BTP italiani a ruba e BCE di nuovo in Pepp: cosa sta succedendo davvero?

A proposito di NPL: spunta l’appendice alle linee guida della BCE

Sempre amati, mai dimenticati, i cari vecchi Titoli di Stato italiani, nonostante i tanti attacchi a colpi di spread, come arriva un’emissione vanno a ruba.

L’ultimo, il BTP di durata 10 anni è stato collocato per 14 miliardi di euro, a fronte di una richiesta di 108. 

Sì, avete capito bene, tutti li vogliono: fund manager, banche, fondi pensione, assicurazioni, hedge fund, e anche banche centrali e istituzioni governative.

Ben 40 Paesi in tutto il mondo! Gli investitori esteri si sono aggiudicati i tre quarti dell’emissione, in pole position quelli europei ai quali è toccato il 71,3%, mentre agli investitori domestici il 24%.   

La stessa BCE ha rilanciato con altri 600 miliardi di euro il programma “Pepp”, l’impegno cioè ad acquistare sul mercato secondario i titoli di Stato degli Stati membri durante l’emergenza pandemica, con un chiaro messaggio: “Fino a giugno 2021 non vogliamo creare problemi all’Unione Europea perché qui comando io!”

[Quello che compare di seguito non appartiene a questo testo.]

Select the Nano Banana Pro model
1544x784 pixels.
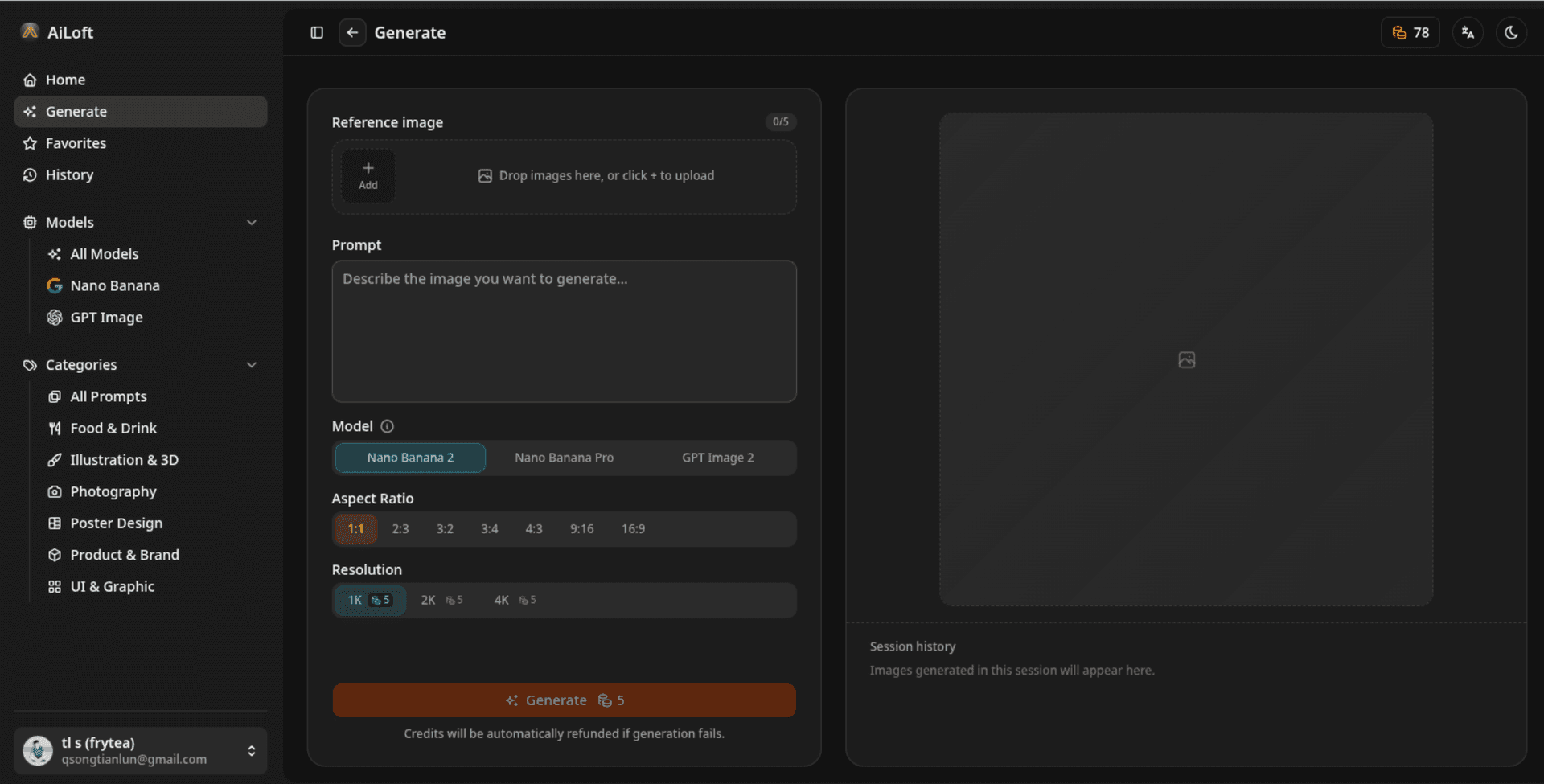tap(564, 458)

Così anche i più scettici sul fronte dell’importanza del potere dell’emissione monetaria, si sono dovuti arrendere davanti all’evidenza che una banca centrale se c’è bisogno emette moneta, quindi, niente di strano se in tanti da anni non capiscono perché abbiamo deciso di non farlo più noi come Stato, cedendo la sovranità monetaria alla BCE.

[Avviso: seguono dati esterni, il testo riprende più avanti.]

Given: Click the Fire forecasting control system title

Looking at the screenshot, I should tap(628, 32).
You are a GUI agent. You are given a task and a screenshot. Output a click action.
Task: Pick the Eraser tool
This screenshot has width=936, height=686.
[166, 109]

Ai più attenti, poi, non è sfuggito che la mossa della BCE, oltre ad avere una connotazione di carattere tecnico, ovvero l’obiettivo di sostenere i mercati dei Titoli di Stato europei, abbia anche una vera e propria implicazione politica.

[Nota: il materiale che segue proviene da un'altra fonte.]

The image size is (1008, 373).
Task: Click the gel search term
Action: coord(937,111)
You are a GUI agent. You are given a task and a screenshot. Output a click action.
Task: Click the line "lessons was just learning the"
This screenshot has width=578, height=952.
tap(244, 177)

Mi riferisco alla recente sentenza della Corte Costituzionale tedesca che aveva espressamente richiesto, proprio alla BCE, di motivare la sua coerenza sul rispetto del mandato di politica monetaria ricevuto in relazione ai suddetti acquisti che oramai vanno avanti dal 2015, dandole 3 mesi di tempo, pena il ritiro della Bundsbank dal relativo mercato. Sembra proprio che, a tale atto di forza, la BCE abbia risposto ribadendo la sua indipendenza decisionale ed operativa.

Inoltre, l’intervento della BCE ha avuto altre due implicazioni: da una parte quella di sostenere i Paesi più deboli dal punto di vista del merito di credito, evitando attacchi speculativi; dall’altra di indebolire, indirettamente, la superiorità del Bund tedesco sugli altri titoli. Sembra proprio che in questa direzione vada anche il Recovery Fund, in quanto l’emissione delle obbligazioni della Commissione Europea avranno la tripla A come i Bund tedeschi, ma un tasso di interesse superiore.

A questo punto c’è da chiedersi come potrebbe esprimersi ancora la Corte Costituzionale tedesca sull’operato della BCE all’arrivo di nuovi ricorsi.

Ma non solo, l’altra domanda, semplice ma per nulla ovvia è:

Se ci chiedono costantemente più Titoli di Stato, visto che, in un modo o nell’altro ci si indebita lo stesso, perché non ne collochiamo di più, soprattutto sul mercato domestico?

Vogliamo raccontarci che poi saremmo ostaggio? Lo siamo comunque.

La differenza è che se domani ci riprendiamo la sovranità monetaria, non abbiamo il problema di emettere nuovi titoli, quindi, di essere soggetti a default.